Home | About | Sematext search-lucene.com search-hadoop.com
 Search Hadoop and all its subprojects:

Switch to Threaded View
Hadoop, mail # user - MR job scheduler


Copy link to this message
-
Re: MR job scheduler
bharath vissapragada 2009-08-21, 06:29
Amogh

i think Reduce phase starts only when all the map phases are completed .
Because it needs all the values corresponding to a particular key!

2009/8/21 Amogh Vasekar <[EMAIL PROTECTED]>

> I'm not sure that is the case with Hadoop. I think its assigning reduce
> task to an available tasktracker at any instant; Since a reducer polls JT
> for completed maps.
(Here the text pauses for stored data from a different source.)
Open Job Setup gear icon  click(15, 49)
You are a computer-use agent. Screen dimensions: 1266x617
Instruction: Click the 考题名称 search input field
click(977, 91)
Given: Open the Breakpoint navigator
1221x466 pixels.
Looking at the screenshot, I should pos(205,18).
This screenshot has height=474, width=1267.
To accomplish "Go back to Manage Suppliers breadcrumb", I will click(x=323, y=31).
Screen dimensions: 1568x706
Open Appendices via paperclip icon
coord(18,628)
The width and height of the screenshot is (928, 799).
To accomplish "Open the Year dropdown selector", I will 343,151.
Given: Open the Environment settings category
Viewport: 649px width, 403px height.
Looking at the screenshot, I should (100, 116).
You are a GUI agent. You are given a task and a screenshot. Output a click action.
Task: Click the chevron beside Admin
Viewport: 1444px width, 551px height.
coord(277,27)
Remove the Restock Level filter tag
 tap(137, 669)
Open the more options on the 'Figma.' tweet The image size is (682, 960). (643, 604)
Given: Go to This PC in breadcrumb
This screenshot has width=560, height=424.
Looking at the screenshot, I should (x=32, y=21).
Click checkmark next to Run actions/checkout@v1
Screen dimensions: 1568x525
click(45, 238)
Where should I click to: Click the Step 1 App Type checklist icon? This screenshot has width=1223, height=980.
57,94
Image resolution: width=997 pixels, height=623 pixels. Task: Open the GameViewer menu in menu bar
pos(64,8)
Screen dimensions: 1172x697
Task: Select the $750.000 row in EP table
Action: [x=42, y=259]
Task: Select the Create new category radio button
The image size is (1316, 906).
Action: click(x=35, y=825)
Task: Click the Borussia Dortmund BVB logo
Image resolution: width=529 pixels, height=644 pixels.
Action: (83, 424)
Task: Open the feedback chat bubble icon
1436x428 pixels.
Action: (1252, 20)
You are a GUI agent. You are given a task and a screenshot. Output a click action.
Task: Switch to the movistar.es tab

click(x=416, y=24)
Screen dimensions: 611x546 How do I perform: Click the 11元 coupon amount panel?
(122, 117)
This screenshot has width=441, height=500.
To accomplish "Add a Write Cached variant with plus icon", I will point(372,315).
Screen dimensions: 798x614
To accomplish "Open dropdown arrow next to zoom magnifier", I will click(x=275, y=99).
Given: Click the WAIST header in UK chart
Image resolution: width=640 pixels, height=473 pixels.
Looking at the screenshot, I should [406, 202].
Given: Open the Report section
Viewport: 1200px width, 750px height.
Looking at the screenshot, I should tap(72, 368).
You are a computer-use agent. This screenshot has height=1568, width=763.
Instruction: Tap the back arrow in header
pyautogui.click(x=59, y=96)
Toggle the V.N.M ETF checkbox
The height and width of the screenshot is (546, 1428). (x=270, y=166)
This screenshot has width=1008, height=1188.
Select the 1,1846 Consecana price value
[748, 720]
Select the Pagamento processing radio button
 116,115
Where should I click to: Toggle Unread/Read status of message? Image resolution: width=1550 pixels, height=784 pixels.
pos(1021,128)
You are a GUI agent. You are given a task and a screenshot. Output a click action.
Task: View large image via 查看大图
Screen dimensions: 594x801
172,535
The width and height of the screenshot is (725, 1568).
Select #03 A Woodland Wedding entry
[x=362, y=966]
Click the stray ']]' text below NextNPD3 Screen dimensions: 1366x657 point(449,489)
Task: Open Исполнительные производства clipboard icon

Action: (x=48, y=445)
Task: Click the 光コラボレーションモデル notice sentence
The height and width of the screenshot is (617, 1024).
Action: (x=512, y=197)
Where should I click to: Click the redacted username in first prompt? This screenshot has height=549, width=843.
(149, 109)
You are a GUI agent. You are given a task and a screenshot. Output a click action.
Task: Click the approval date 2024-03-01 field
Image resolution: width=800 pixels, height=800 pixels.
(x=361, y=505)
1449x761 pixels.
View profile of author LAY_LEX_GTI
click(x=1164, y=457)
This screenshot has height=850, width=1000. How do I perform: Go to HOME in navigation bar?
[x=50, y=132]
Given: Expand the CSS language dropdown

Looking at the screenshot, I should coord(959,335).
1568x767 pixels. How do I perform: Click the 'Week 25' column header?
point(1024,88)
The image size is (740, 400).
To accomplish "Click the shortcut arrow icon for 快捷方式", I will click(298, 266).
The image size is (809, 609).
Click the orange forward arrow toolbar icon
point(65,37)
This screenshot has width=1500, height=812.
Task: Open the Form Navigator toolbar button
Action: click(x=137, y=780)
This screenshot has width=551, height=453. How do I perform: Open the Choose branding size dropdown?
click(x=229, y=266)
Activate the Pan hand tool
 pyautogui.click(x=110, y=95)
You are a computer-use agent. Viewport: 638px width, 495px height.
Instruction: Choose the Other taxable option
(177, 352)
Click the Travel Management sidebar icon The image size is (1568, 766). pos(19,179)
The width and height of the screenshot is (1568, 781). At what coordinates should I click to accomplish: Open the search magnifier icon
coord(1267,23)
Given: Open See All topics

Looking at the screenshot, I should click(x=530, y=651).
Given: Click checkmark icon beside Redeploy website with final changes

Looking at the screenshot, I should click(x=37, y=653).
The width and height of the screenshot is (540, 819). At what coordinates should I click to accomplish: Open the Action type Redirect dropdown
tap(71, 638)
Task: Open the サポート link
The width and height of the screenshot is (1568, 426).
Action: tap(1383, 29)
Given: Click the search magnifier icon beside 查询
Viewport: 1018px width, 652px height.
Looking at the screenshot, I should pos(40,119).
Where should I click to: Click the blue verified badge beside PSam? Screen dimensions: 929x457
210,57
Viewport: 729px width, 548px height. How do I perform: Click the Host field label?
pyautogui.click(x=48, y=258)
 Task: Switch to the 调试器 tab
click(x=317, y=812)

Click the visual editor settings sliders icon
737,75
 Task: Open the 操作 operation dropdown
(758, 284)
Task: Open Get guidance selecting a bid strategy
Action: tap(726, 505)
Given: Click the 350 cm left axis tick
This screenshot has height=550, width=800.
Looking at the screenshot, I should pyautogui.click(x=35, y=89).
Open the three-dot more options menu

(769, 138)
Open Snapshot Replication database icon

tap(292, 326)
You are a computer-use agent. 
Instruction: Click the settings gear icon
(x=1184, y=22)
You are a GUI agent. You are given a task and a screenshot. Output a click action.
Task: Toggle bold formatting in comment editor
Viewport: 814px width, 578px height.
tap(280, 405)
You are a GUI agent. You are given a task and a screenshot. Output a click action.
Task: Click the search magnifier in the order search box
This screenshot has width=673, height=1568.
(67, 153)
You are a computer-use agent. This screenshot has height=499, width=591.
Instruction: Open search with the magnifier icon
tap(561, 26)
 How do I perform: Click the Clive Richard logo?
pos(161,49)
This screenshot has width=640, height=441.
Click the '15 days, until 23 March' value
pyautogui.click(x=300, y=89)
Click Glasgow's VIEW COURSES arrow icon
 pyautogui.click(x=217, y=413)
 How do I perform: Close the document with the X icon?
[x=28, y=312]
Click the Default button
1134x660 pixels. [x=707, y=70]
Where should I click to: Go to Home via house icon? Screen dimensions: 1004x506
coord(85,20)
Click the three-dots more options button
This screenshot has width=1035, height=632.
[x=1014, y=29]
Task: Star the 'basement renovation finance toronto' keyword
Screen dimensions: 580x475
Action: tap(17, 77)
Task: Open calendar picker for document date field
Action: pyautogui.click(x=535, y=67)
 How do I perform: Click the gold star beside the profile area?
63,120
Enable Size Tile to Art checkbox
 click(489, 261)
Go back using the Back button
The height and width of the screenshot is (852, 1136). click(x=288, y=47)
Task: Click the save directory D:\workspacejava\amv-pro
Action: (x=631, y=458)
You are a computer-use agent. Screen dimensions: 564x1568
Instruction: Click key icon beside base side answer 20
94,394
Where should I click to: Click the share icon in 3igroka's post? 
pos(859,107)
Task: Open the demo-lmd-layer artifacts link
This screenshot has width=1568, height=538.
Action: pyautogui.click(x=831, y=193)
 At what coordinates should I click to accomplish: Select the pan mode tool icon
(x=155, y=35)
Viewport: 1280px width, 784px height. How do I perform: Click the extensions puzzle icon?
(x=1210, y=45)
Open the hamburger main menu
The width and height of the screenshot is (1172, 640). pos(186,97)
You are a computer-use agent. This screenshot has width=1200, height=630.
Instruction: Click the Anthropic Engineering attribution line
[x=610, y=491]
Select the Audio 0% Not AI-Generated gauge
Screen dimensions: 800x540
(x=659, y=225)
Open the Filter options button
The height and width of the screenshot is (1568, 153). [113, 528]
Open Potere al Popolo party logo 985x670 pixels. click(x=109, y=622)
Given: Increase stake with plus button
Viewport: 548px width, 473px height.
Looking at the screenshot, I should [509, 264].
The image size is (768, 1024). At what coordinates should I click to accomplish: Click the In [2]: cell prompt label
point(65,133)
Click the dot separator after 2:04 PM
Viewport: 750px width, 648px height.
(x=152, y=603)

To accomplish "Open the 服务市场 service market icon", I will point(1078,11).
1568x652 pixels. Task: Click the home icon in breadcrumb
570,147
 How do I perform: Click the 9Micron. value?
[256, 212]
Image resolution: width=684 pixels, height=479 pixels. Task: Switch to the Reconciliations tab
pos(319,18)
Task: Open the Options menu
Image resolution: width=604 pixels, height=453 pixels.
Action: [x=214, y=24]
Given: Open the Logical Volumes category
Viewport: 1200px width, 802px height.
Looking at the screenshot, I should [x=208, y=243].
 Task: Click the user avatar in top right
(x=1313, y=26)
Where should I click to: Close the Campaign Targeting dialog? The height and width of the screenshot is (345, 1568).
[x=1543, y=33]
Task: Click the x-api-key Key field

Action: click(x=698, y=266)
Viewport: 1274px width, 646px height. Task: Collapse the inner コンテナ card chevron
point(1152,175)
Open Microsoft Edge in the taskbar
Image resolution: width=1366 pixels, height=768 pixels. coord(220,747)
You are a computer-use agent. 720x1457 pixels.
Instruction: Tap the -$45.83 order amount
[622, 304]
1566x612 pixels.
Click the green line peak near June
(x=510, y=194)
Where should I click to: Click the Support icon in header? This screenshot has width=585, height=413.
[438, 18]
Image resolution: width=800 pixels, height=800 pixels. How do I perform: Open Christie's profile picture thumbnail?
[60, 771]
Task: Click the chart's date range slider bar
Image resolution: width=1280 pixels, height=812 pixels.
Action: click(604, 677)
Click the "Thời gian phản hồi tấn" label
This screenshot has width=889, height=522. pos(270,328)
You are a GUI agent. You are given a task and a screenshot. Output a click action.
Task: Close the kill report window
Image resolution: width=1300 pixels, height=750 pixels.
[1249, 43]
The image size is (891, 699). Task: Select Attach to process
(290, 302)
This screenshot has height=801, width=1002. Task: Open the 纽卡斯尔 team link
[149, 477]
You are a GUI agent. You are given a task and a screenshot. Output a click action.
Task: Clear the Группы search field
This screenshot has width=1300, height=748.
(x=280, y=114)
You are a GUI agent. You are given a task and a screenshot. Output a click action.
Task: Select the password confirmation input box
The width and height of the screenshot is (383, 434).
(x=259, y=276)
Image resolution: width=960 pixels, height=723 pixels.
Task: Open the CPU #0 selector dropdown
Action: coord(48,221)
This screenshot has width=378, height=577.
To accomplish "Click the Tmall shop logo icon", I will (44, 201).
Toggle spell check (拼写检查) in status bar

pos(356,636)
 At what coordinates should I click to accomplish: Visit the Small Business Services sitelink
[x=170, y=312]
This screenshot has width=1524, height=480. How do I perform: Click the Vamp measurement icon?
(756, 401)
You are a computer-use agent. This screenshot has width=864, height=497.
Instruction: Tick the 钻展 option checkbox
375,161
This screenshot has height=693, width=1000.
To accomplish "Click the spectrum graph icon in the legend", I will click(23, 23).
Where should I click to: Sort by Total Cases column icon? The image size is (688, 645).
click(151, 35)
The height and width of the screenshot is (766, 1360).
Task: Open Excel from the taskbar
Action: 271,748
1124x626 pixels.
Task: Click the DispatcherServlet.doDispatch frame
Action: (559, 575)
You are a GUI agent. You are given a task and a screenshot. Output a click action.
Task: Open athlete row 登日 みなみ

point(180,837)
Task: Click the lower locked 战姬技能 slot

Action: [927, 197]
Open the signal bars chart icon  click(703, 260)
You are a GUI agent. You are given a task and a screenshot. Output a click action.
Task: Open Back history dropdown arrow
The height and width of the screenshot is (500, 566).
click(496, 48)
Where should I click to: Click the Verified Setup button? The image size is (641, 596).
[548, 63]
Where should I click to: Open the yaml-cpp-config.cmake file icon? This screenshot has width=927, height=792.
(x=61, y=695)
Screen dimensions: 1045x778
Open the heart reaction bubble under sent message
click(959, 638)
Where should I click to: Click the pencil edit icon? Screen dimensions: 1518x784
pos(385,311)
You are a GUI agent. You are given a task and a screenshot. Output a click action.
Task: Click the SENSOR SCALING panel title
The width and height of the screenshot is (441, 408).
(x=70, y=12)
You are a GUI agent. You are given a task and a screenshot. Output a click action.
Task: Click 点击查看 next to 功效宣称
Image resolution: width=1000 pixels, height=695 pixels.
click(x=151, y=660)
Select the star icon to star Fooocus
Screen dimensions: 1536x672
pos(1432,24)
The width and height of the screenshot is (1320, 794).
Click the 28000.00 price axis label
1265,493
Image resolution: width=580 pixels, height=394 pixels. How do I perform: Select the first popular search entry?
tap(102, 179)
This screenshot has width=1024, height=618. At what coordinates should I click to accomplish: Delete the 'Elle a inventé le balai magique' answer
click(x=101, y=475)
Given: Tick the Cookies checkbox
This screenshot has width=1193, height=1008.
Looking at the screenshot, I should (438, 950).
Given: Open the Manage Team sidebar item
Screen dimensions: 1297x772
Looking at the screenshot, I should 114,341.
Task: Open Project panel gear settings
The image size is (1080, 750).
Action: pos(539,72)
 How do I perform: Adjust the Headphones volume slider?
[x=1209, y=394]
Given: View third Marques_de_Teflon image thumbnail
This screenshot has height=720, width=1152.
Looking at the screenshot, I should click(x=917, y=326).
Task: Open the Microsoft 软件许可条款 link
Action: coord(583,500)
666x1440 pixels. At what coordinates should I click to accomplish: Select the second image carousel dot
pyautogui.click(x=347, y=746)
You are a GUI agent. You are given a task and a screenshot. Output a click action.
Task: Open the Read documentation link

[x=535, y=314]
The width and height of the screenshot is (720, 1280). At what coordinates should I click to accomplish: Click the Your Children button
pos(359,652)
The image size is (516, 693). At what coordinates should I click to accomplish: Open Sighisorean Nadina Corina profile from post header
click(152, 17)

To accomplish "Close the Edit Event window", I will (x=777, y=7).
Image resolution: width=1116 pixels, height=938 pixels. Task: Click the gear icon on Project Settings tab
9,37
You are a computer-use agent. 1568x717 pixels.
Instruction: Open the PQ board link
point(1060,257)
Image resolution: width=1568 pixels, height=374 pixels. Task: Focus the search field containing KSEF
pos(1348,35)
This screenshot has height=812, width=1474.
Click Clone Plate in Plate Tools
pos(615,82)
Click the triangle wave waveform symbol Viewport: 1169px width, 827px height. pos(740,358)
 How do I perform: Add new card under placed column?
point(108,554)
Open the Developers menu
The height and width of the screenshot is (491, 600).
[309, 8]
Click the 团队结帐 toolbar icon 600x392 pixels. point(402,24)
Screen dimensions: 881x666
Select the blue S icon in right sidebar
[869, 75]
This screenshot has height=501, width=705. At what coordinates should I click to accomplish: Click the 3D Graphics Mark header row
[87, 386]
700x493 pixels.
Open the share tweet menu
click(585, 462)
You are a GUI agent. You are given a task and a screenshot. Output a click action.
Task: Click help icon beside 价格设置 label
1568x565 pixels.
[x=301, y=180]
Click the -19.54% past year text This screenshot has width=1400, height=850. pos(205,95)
And if it were the case as you said, a reducer wont be
> initialized until all maps have completed , after which copy phase would
> start.
>
> Thanks,
> Amogh
>
> -----Original Message-----
> From: bharath vissapragada [mailto:[EMAIL PROTECTED]]
> Sent: Friday, August 21, 2009 9:50 AM
> To: [EMAIL PROTECTED]
> Subject: Re: MR job scheduler
>
> OK i'll be a bit more specific ,
>
> Suppose map outputs 100 different keys .
>
> Consider a key "K" whose correspoding values may be on N diff datanodes.
> Consider a datanode "D" which have maximum number of values . So instead of
> moving the values on "D"
> to other systems , it is useful to bring in the values from other datanodes
> to "D" to minimize the data movement and
> also the delay. Similar is the case with All the other keys . How does the
> scheduler take care of this ?
> 2009/8/21 zjffdu <[EMAIL PROTECTED]>
>
> > Add some detials:
> >
> > 1. #map is determined by the block size and InputFormat (whether you can
> > want to split or not split)
> >
> > 2. The default scheduler for Hadoop is FIFO, and the Fair Scheduler and
> > Capacity Scheduler are other two options as I know.  JobTracker has the
> > scheduler.
> >
> > 3. Once the map task is done, it will tell its own tasktracker, and the
> > tasktracker will tell jobtracker, so jobtracker manage all the tasks, and
> > it
> > will decide how to and when to start the reduce task
> >
> >
> >
> > -----Original Message-----
> > From: Arun C Murthy [mailto:[EMAIL PROTECTED]]
> > Sent: 2009年8月20日 11:41
> > To: [EMAIL PROTECTED]
> > Subject: Re: MR job scheduler
> >
> >
> > On Aug 20, 2009, at 9:00 AM, bharath vissapragada wrote:
> >
> > > Hi all,
> > >
> > > Can anyone tell me how the MR scheduler schedule the MR jobs?
> > > How does it decide where t create MAP tasks and how many to create.
> > > Once the MAP tasks are over how does it decide to move the keys to the
> > > reducer efficiently(minimizing the data movement across the network).
> > > Is there any doc available which describes this scheduling process
> > > quite
> > > efficiently
> > >
> >
> > The #maps is decided by the application. The scheduler decides where
> > to execute them.
> >
> > Once the map is done, the reduce tasks connect to the tasktracker (on
> > the node where the map-task executed) and copies the entire output
> > over http.
> >
> > Arun
> >
> >
>